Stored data

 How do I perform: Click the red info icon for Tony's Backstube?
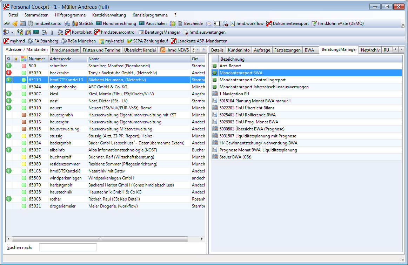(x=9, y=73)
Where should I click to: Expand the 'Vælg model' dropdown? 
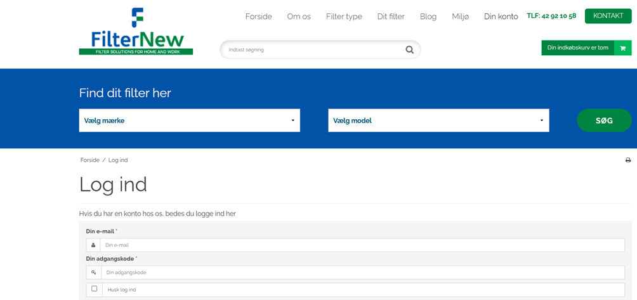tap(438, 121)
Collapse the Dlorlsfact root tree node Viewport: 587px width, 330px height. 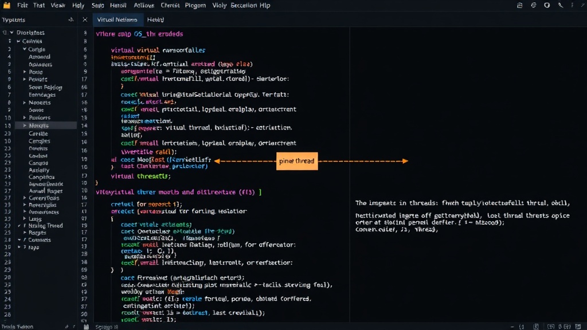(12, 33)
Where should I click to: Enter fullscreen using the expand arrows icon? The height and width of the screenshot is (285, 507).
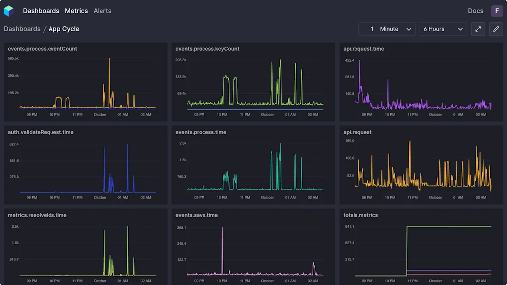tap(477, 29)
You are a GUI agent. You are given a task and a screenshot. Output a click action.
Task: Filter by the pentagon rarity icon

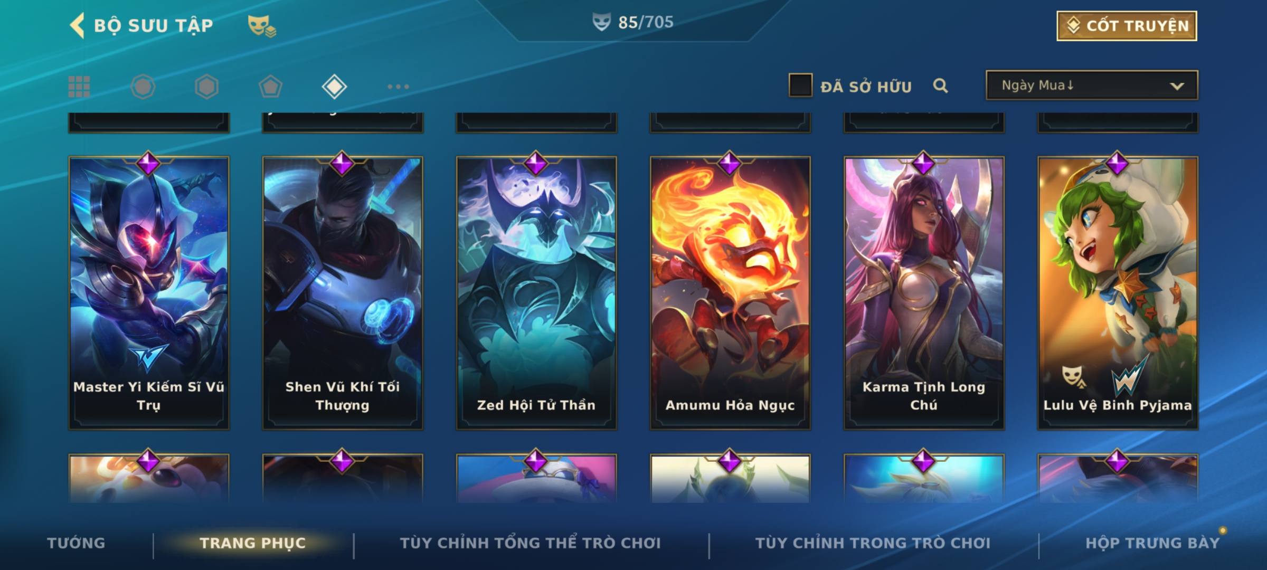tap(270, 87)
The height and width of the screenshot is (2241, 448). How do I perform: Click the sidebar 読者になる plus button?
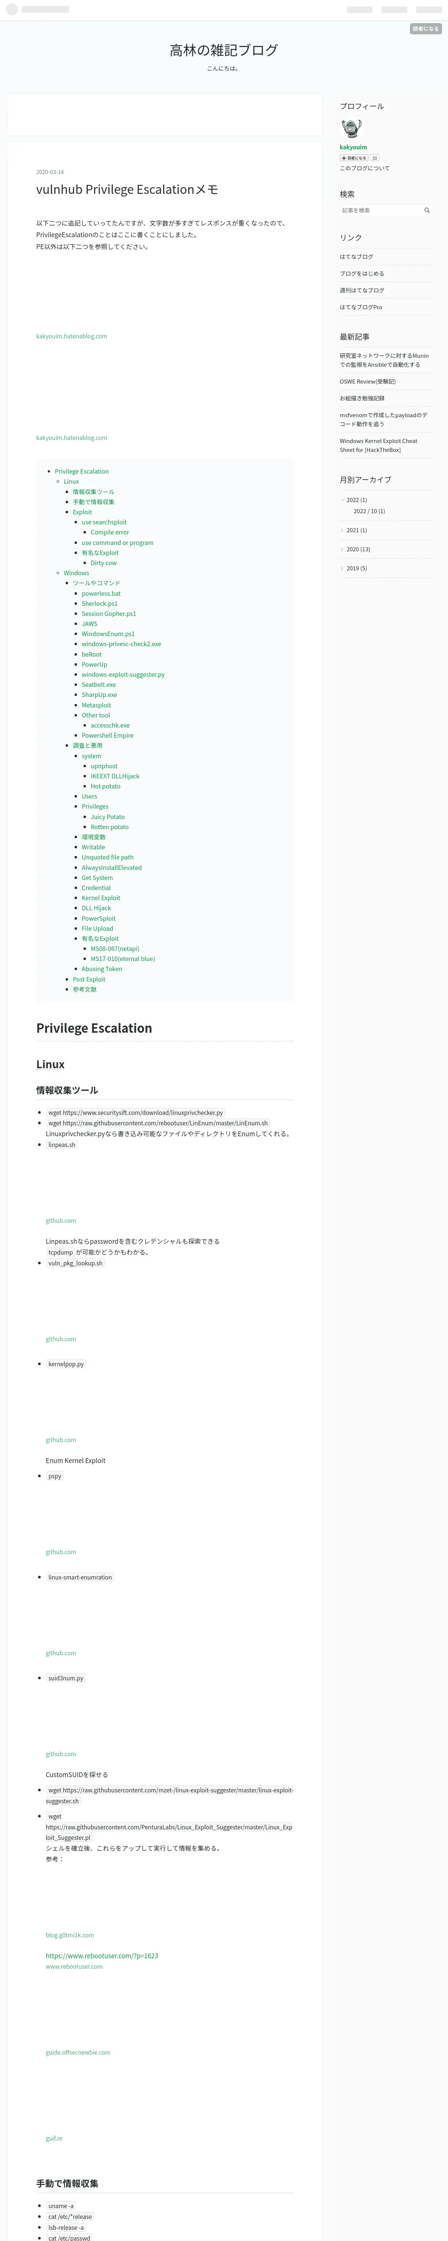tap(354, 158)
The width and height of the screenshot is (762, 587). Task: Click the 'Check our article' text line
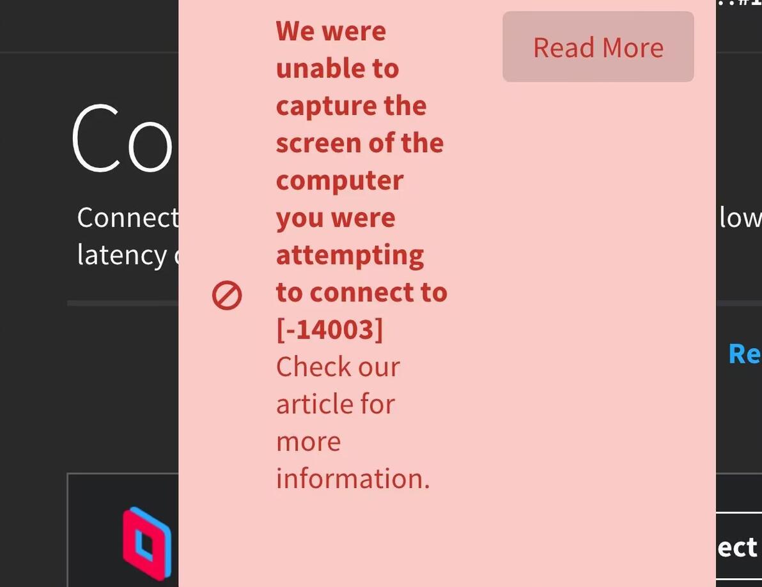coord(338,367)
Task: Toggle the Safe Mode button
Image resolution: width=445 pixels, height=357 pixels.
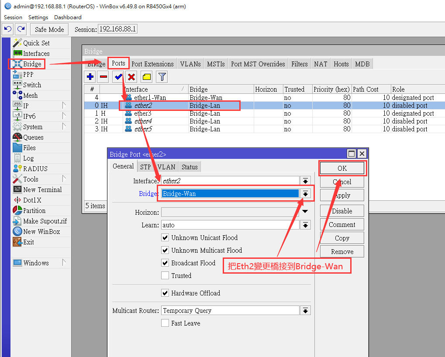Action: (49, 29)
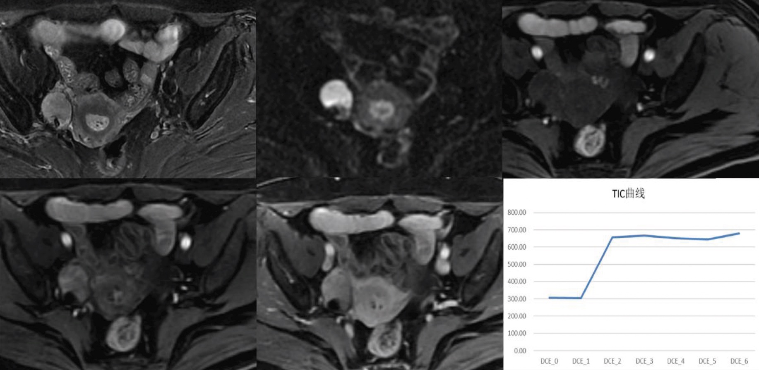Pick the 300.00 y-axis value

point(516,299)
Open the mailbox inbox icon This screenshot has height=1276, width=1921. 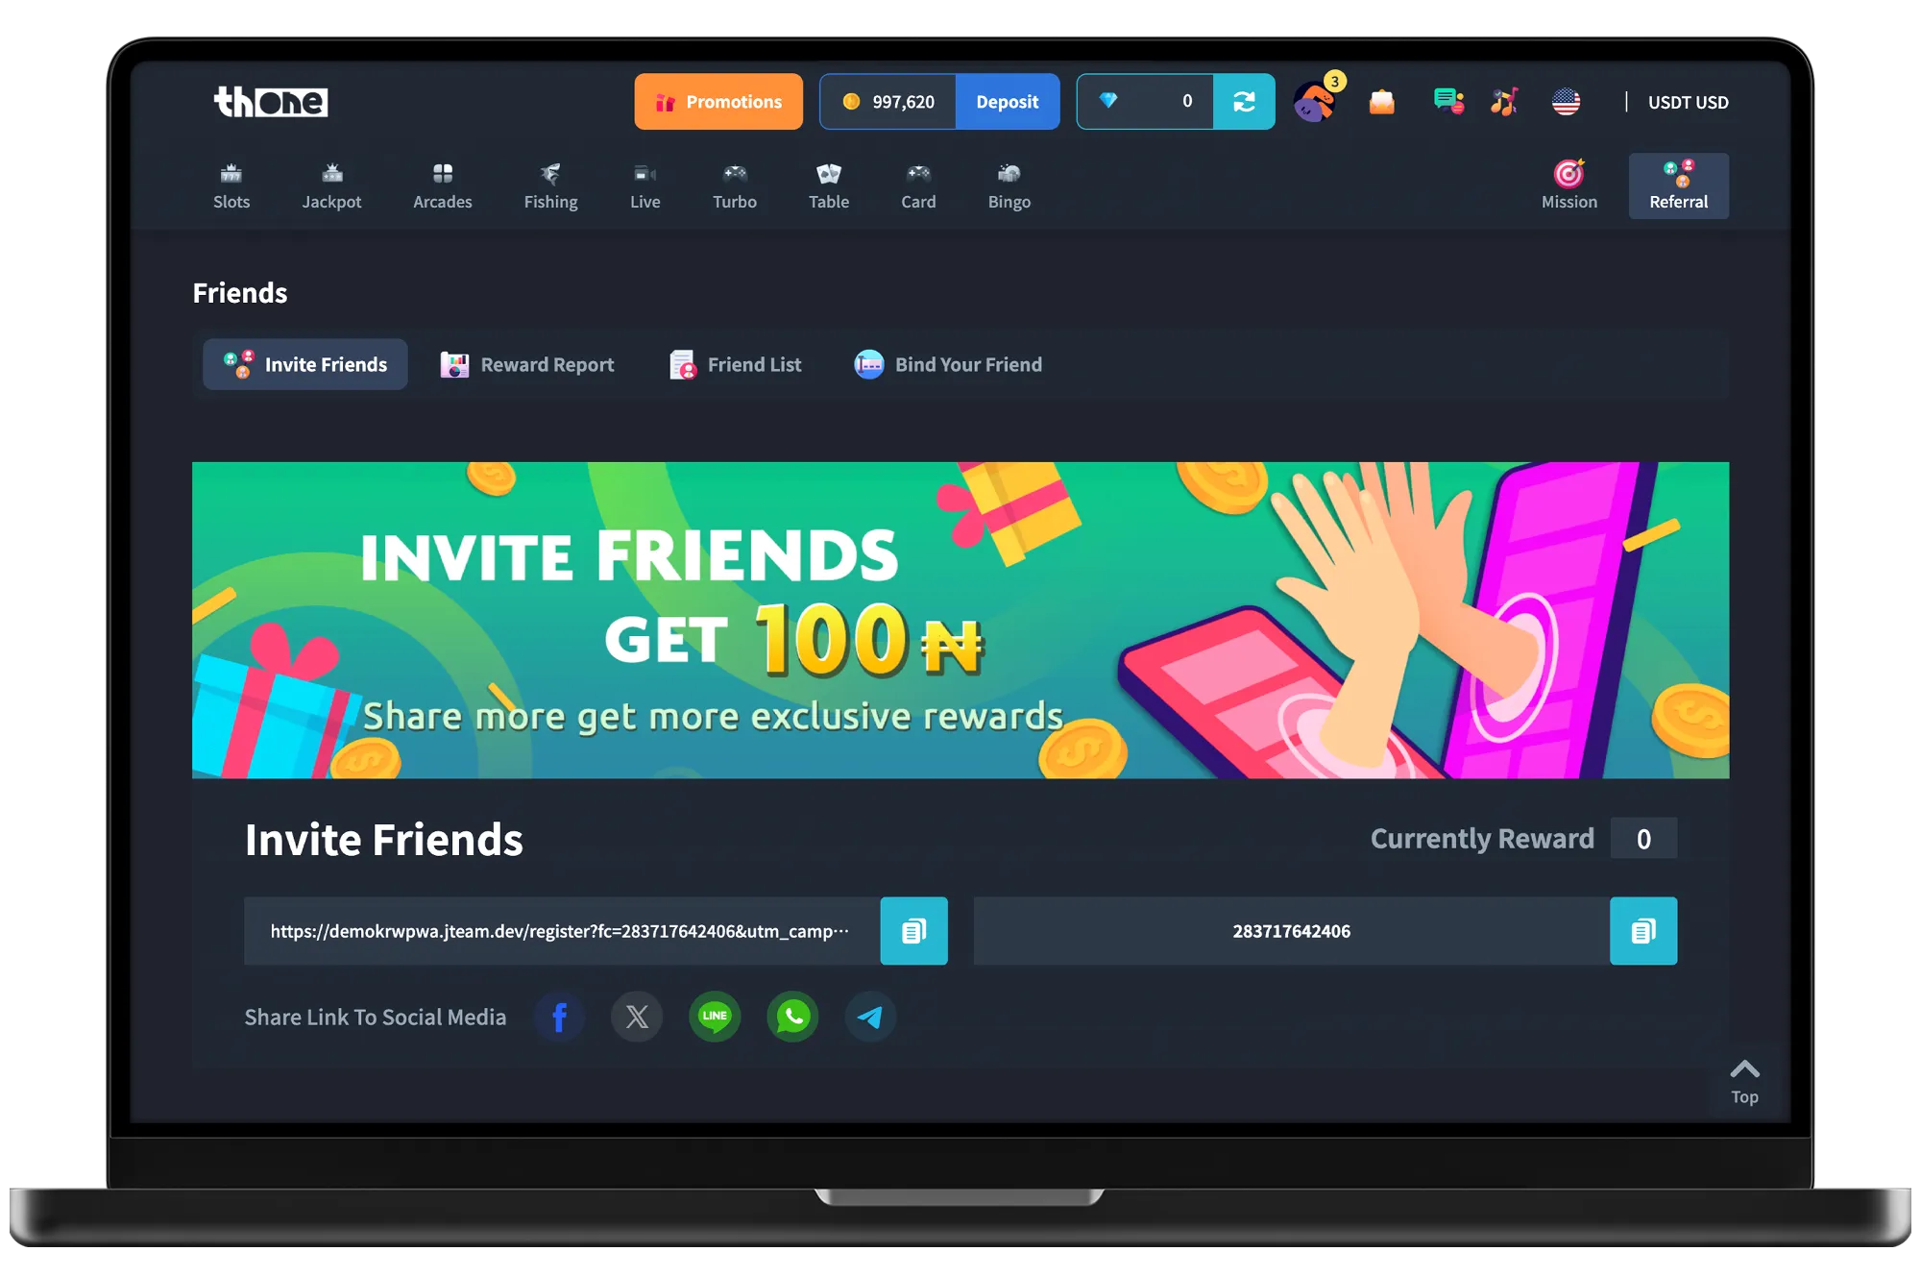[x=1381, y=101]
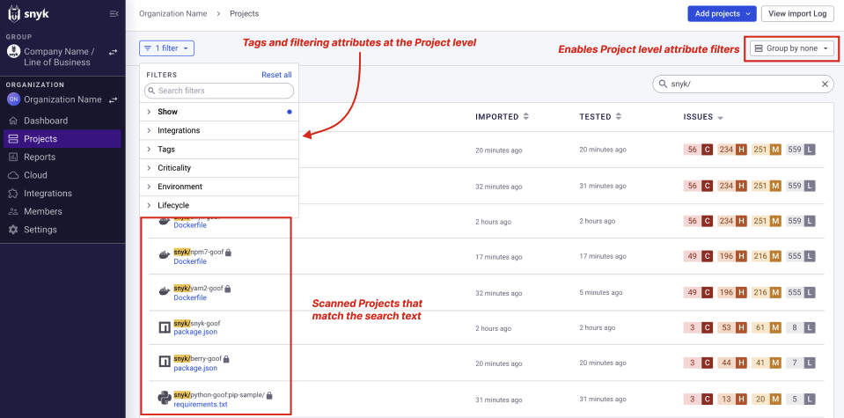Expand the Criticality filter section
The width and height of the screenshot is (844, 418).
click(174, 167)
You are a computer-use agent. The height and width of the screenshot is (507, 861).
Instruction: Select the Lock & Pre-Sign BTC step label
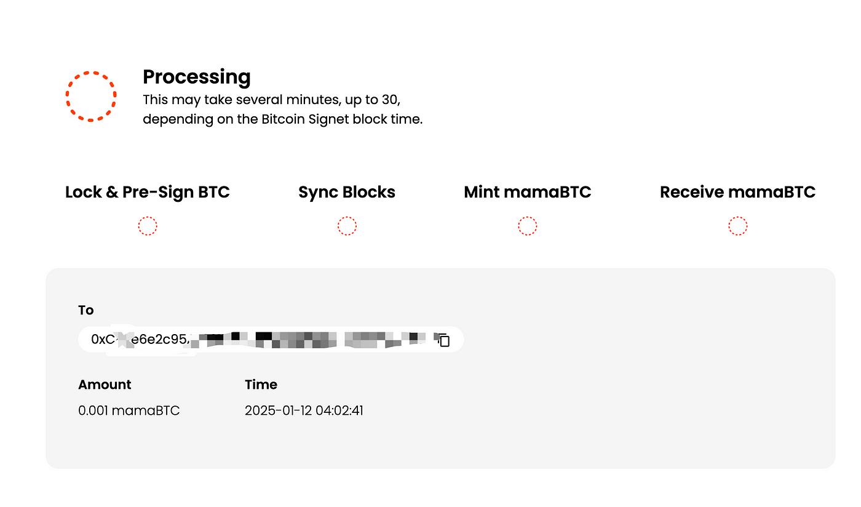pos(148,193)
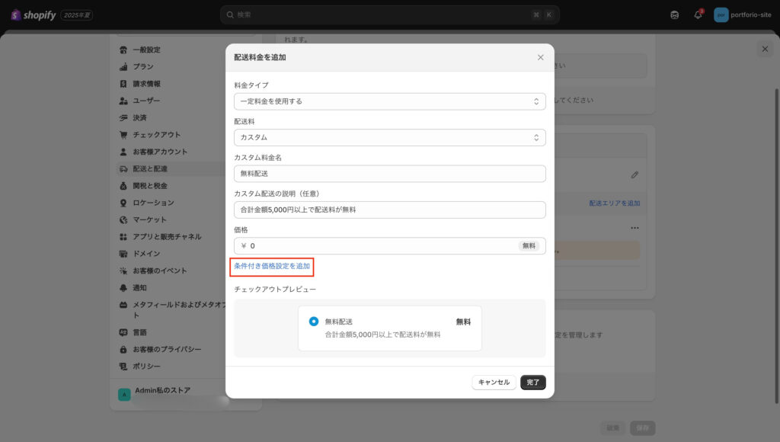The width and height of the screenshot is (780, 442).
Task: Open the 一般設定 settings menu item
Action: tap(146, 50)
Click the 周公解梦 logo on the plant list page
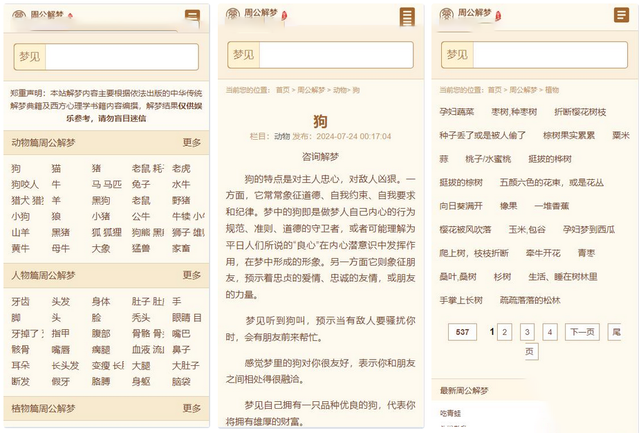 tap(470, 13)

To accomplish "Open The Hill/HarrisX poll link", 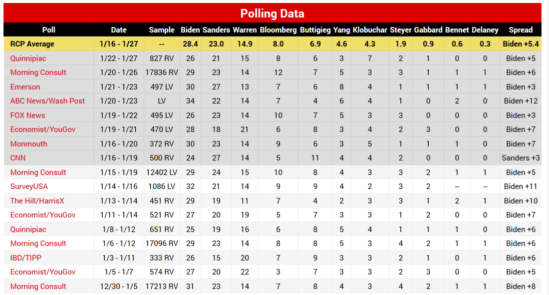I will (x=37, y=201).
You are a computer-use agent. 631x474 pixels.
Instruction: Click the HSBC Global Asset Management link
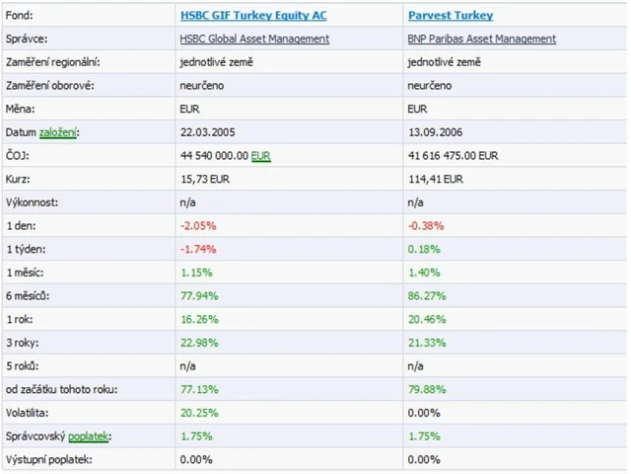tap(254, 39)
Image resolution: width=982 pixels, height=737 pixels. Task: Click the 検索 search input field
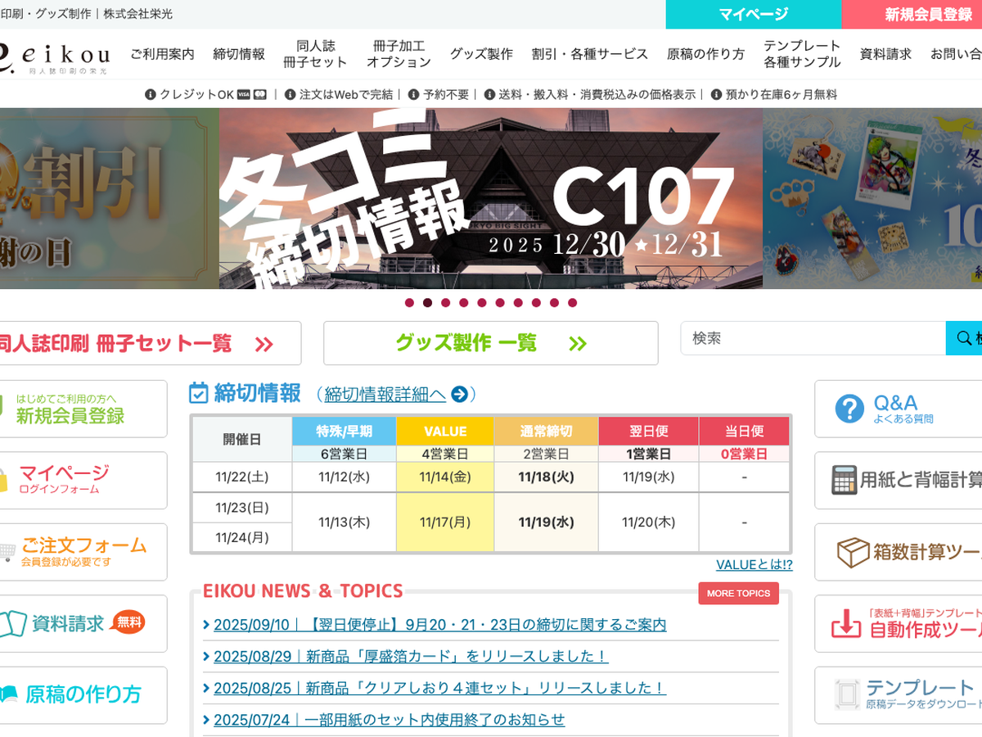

* [Goal of the exercise]:
Show each line in the data where the string "agent" appears.

* [Exercise answer]:
You are a GUI agent. You are given a task and a screenshot. Output a click action.
You are a computer-use agent. The height and width of the screenshot is (507, 861).
You are a computer-use agent. 631x474 pixels.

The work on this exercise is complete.